Traps and tips about buying property in the U.S.

The Ritcey Report

Written by Lynn Healy-Goulet
January 10, 2017

Even though the Canadian dollar is performing poorly against its U.S. counterpart right now, the attraction of owning a property in the sunny south remains compelling.

Property prices in places like South Florida, Arizona and even California (think Desert Hot Springs, rather than Palm Springs if you’re looking for a bargain) are still surprisingly competitive.


The big concern is estate taxes south of the border. Even if you’re resident in Canada and not a U.S. citizen, you could be liable for U.S. estate tax on any U.S. assets that you own at the time of your death – and U.S. real estate is a problem because the U.S. estate tax liability can be significant.

Prior to 2005, many Canadians held their U.S. real estate in a Canadian corporation. For Canadian tax purposes, the taxman used to allow these corporations to exist without assessing a taxable benefit on the shareholder for personal use of the property. Not any more.
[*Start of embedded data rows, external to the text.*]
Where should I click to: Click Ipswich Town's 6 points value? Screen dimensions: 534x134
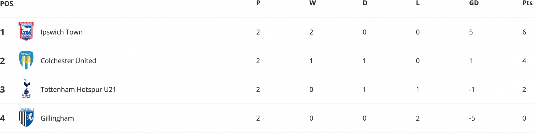point(524,32)
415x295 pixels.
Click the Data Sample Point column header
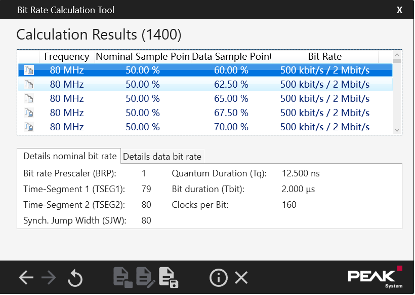[231, 56]

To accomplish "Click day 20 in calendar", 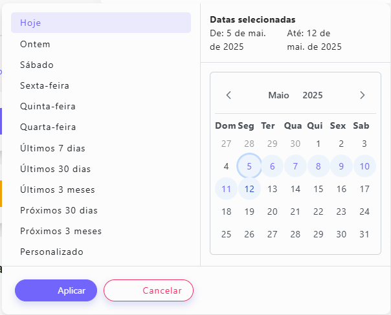I will [x=273, y=212].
Using a Canadian partnership to own your U.S. real estate is a reasonable method of avoiding the U.S. estate tax, as is ownership by a trust.

The trust needs to be set up before you acquire the property, to avoid complications. It’s wise to avoid earning rental income on the property held by the trust to eliminate U.S. tax filing requirements and ensure that no taxable benefits are triggered.

The Ritcey Team can’t stress enough that any attempt you make to acquire property in the U.S. should be protected by a prior consultation with a U.S. real estate tax professional.

Through Scotia Wealth Management, we can introduce you to such specialists.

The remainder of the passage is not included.